Police officers guarding the Notre-Dame de l’Assomption Basilica in Nice yesterday after a knife-wielding man killed three people in the church, slitting the throat of at least one of them, in what officials are treating as the latest jihadist attack to rock the country. – AFP pic, October 30, 2020.

TWITTER has deleted a tweet from Dr Mahathir Mohamad on Muslims’ “right to be angry” as glorifying violence following a beheading and knife attack in France.

The former prime minister had reproduced a post from his blog chedet.cc on the social-media platform to criticise French President Emmanuel Macron’s response to the October 16 beheading of a history teacher after showing pupils cartoons of the Prophet Muhammad.

Yesterday, a knife-wielding man killed three people at a church in Nice, which Macron later called an “Islamist terrorist attack”.

Earlier, Twitter flagged Dr Mahathir’s tweet as “glorifying violence” but allowed it to remain in the public’s interest.

On Twitter’s guidelines and policies page, it said it recognises that sometimes it may be in the public interest to allow people to view tweets that would otherwise be taken down.
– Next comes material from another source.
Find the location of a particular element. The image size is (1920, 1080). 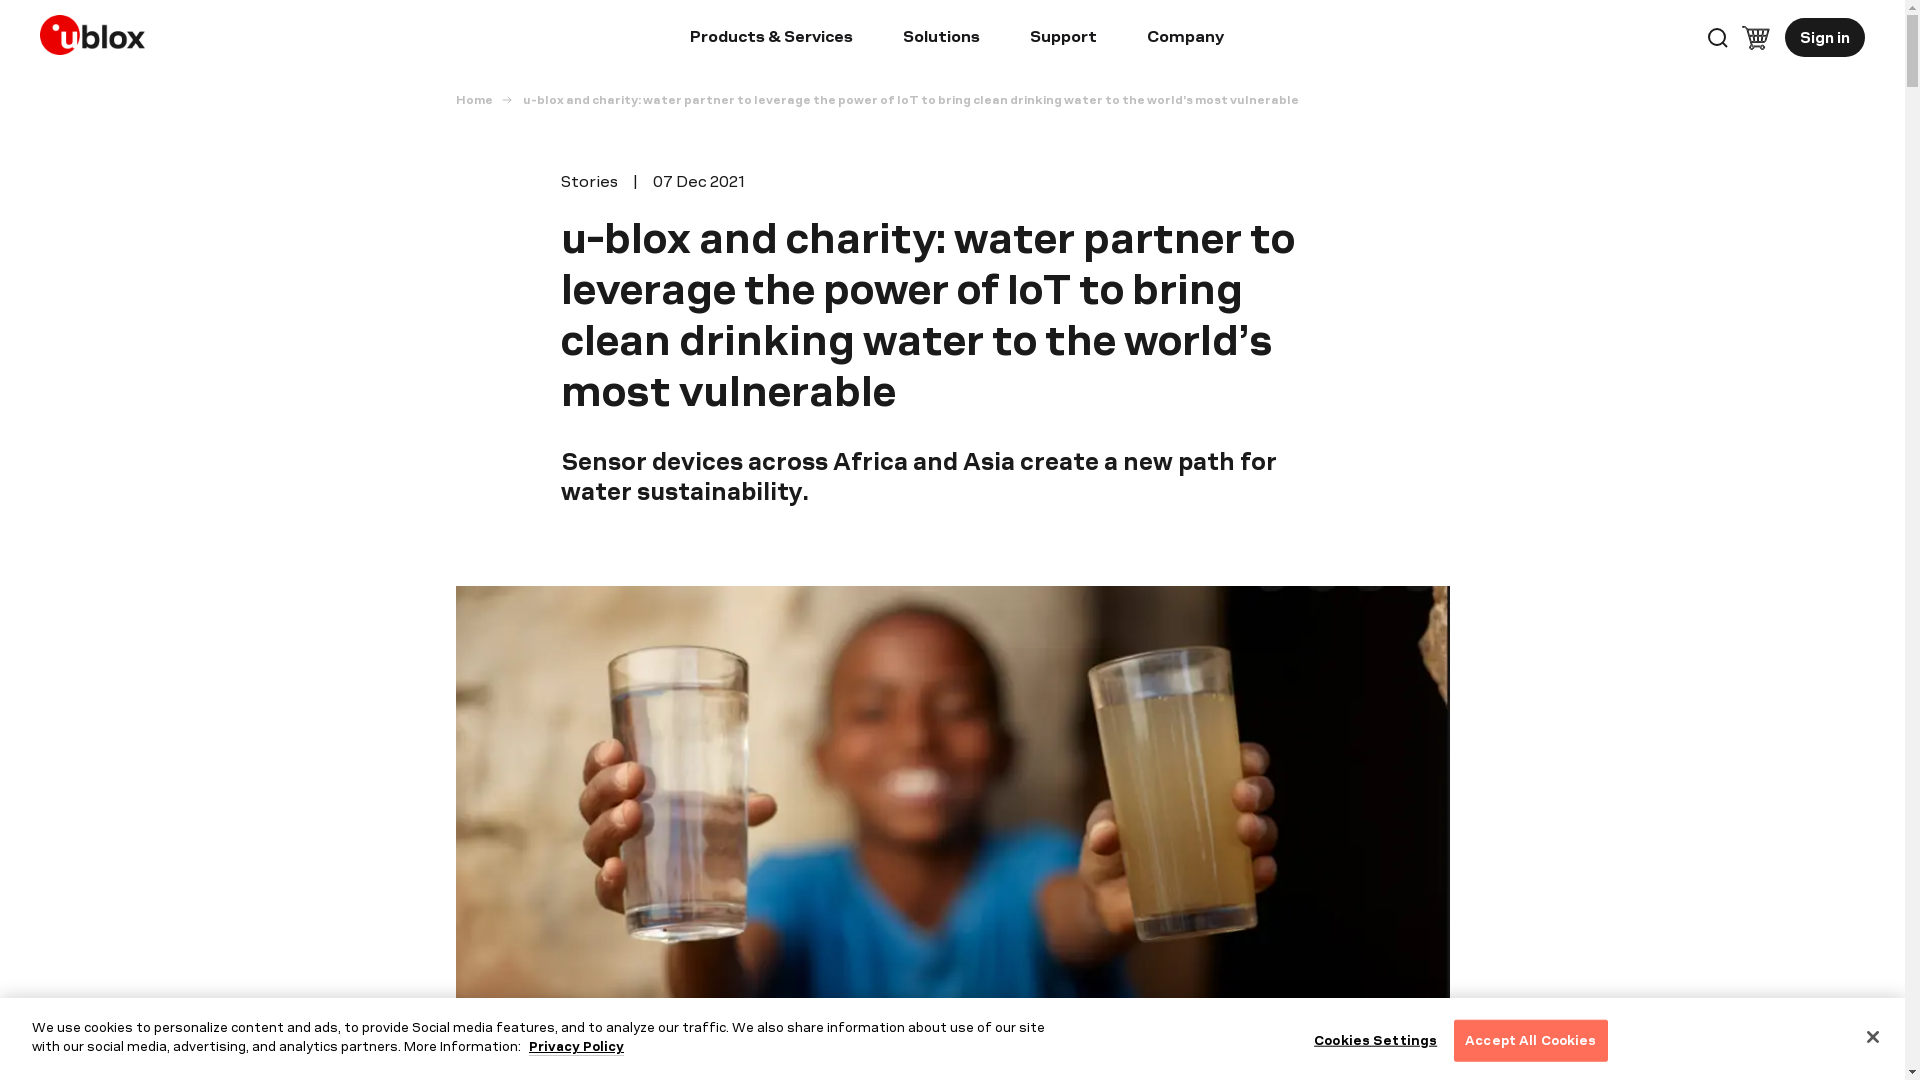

“We consider content to be in the public interest if it directly contributes to understanding or discussion of a matter of public concern,” said Twitter.

However, earlier today, the tweet, which said “Muslims have a right to be angry and to kill millions of French people for the massacres of the past”, was deleted.

Several Muslim-majority countries have launched campaigns to boycott French products, while protesters burnt the French flag and posters of Macron as demonstrations were held in Syria, Libya, Bangladesh, Afghanistan, Pakistan and the Palestinian territories, reports AFP.

France has been on high alert since the January 2015 massacre at the satirical weekly magazine Charlie Hebdo marked the beginning of a wave of jihadist attacks that have killed more than 250 people.

Tensions have heightened since last month, when the trial opened for 14 suspected accomplices in that attack.

The paper marked the start of the court proceedings by republishing cartoons of the Prophet that infuriated millions of Muslims worldwide – the same caricatures that teacher Samuel Paty used as lesson material. – October 30, 2020.